Union civil aviation minister Hardeep Singh Puri said the reasons for the accident were being investigated and that it would be premature to speculate on the precise cause.

“The media is full of speculation — that he made two attempts to land... or if it was wind or rain (that caused the accident). First, let us try to get the facts correct. Let the facts come out,” he said.

An Airport Authority of India (AAI) source said the length of Runway 10 — on which the plane landed — was “more than sufficient” despite being shortened two years go.

“We shortened the runway from 2,860 metres to 2,700 metres (about 8,860 feet) two years ago. This has made the Runway End Safety Areas 240 metres long on either end of the runway. It is more than sufficient according to the International Civil Aviation Organisation’s norm.”
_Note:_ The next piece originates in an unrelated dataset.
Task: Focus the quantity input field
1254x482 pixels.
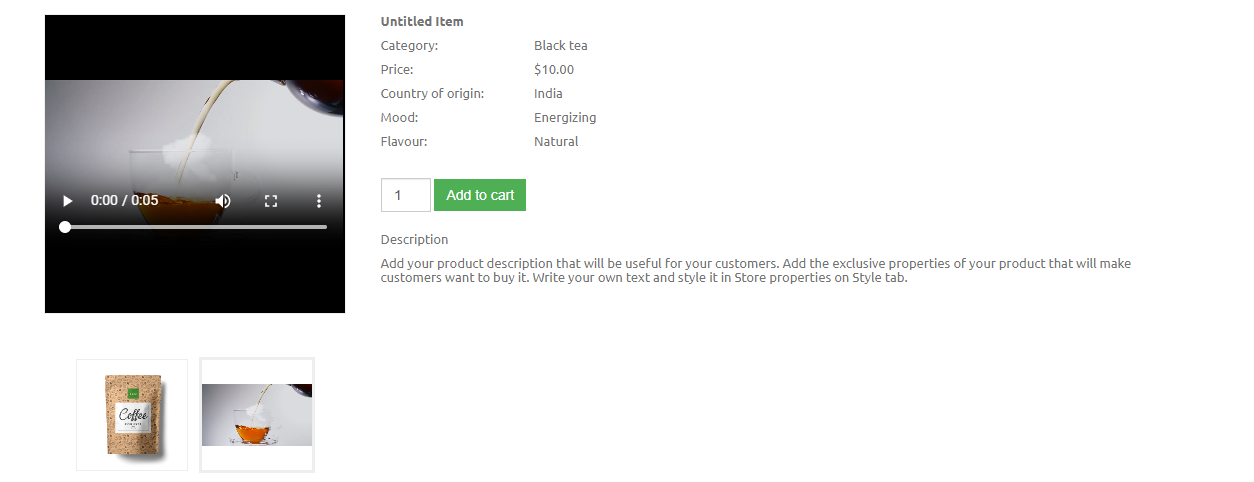Action: pyautogui.click(x=405, y=195)
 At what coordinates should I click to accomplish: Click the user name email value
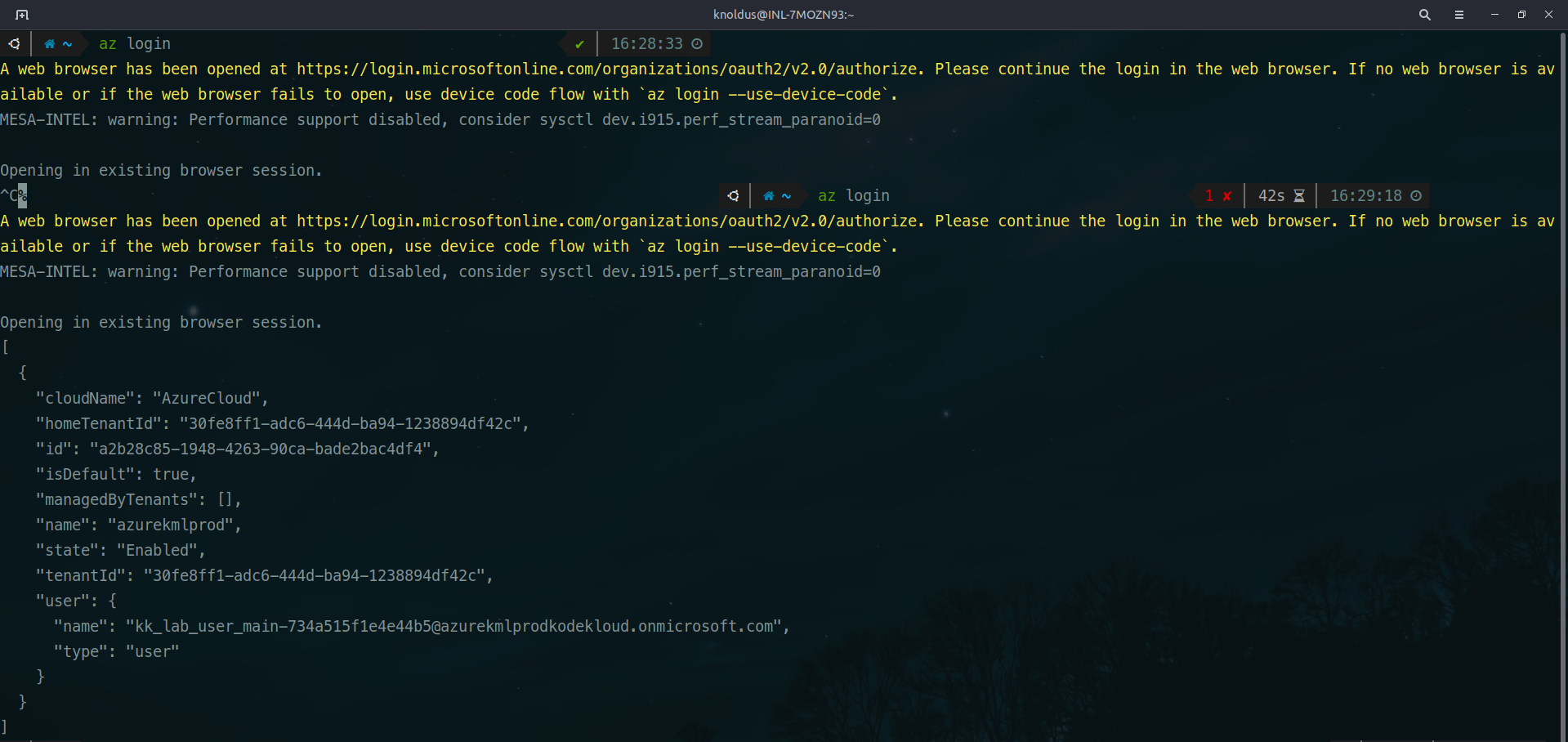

An AAI spokesperson said the plane was scheduled to land on Runway 28 but the pilot could not sight it because of the rain in the first landing attempt and requested the use of Runway 10.

Citing information from the air traffic controller, the spokesperson said the plane touched down near Taxiway C, which is approximately 1,000 metres from the beginning of Runway 10. He added that the visibility at the time of landing was 2,000 metres.

The New York Times reported that “with the crash investigation just starting, Indian aviation officials are already beginning to pin the blame on the pilot, not the runway”.

“The basic problem, as we understand it in this incident, is that on a runway of 8,500 feet, the plane landed after crossing one-third of the strip, beyond 3,000 feet,” the newspaper quoted director-general of civil aviation Arun Kumar as saying.

“What normally happens under such conditions is that the pilot does a go-round and either tries to land again or not land at all, given the weather conditions. Touchdown must happen within the first 500 feet of the strip. The rules of aviation are too well laid out. Either the pilot goes around or should not have landed at all.”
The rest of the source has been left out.